Il Primato del Gioberti - oggi poco letto e poco curato e che tornerà, io lo credo fermamente, nel dovuto onore fra i libri indispensabili al nazionale insegnamento - qual pur esso si sia, e con tutte le esagerazioni e gli errori che in sé racchiude, è proprio il grido della coscienza di un popolo che, virtualmente è già rigenerato e risorto e il quale, volgendo gli occhi della mente e del cuore al gloriosissimo suo passato, è pronto a frangere i ceppi della servitù, per avviarsi, fidente nelle sue forze, verso un glorioso avvenire.

E siccome il Gioberti è cristiano, è cattolico, è credente profondamente convinto, cosi egli vede una delle più fulgide glorie italiane nel Papato: quindi nel Papato spera e a lui affida l’opera della rigenerazione civile d’Italia.

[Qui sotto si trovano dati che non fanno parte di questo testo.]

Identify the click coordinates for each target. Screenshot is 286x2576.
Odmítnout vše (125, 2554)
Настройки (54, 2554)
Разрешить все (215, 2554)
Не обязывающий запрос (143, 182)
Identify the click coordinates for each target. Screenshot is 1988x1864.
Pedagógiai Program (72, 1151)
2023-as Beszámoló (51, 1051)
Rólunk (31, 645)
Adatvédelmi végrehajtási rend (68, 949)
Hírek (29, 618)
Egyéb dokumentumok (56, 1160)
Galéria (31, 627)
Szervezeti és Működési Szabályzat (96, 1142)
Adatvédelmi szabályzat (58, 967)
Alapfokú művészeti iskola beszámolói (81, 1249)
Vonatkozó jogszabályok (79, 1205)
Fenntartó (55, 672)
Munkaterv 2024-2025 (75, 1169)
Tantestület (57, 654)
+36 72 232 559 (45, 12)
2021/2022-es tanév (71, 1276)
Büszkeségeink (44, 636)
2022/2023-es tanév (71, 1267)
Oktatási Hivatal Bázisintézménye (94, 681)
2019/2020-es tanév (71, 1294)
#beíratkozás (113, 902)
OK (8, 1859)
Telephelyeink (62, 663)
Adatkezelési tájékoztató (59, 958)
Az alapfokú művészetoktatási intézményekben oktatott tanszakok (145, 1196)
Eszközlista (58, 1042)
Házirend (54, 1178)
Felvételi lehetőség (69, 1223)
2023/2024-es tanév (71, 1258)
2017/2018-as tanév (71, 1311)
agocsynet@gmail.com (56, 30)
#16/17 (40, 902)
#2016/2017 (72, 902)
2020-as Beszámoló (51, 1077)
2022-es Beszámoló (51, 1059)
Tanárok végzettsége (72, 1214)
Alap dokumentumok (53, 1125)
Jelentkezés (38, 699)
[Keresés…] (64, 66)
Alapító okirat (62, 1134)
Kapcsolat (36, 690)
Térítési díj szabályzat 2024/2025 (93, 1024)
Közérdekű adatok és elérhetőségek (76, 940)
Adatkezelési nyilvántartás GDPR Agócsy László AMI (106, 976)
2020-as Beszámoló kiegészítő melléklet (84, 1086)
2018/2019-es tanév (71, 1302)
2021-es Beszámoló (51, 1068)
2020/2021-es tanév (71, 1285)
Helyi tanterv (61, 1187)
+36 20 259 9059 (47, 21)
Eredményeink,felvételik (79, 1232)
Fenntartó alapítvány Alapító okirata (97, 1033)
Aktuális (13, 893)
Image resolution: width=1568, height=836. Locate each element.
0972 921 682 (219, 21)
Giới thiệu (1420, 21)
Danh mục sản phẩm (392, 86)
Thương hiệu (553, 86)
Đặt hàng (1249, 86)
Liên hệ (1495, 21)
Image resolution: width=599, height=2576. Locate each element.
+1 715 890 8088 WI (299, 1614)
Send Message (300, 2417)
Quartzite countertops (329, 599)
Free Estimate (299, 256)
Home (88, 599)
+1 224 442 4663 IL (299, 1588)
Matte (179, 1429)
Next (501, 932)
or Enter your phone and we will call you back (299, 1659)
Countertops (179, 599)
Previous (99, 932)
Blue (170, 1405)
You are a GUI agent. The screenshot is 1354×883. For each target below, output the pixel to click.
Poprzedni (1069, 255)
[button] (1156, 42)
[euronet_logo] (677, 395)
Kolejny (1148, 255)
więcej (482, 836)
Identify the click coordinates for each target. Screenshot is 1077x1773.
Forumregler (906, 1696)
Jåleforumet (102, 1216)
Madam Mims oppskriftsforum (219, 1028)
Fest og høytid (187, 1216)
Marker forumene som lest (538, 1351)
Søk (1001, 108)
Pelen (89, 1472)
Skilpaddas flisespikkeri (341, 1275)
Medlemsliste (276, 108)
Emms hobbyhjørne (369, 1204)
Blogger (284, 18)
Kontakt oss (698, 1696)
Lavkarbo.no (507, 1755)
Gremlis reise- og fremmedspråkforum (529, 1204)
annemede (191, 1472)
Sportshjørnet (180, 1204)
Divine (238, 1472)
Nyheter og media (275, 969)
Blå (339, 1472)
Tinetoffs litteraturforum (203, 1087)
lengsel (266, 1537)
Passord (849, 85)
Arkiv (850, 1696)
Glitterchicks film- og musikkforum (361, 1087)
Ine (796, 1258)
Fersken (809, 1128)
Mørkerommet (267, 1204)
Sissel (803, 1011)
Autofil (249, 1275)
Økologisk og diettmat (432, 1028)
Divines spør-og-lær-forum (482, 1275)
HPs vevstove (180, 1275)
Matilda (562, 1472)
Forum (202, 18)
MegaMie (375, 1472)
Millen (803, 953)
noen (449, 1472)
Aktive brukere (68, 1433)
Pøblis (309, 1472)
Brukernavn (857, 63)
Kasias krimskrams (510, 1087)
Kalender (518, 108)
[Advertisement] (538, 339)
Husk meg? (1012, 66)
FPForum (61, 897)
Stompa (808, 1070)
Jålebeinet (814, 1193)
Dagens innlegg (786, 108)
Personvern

Utopia e visione di un’anima santamente entusiasta, che avranno, fra breve, una solenne smentita dai fatti e svaniranno, e si dilegueranno da quella stessa mente che le aveva concepite: ma utopia e visione alte e generose, le quali, nel loro stesso vanire, recheranno agl’Italiani grandissimo beneficio, illuminandoli sulla vera indole del Papato, istituzione essenzialmente dogmatica e perciò incompatibile con la scienza, istituzione essenzialmente universale e perciò non suscettibile di impronta italiana e di affetto nazionale.

E il Gioberti, convinto di tutto ciò dalla dura esperienza dei fatti, con esempio rarissimo ed ammirevole fra i creatori di sistemi e di dottrine, si disdisse, si corresse e additò agi’ Italiani la nuova via da seguire nel Rinnovamento, profetando, nel 1851, la fine del potere temporale, l’unità nazionale con Roma capitale e sede, al tempo stesso, del capo dello Stato e del capo del Cattolicismo1.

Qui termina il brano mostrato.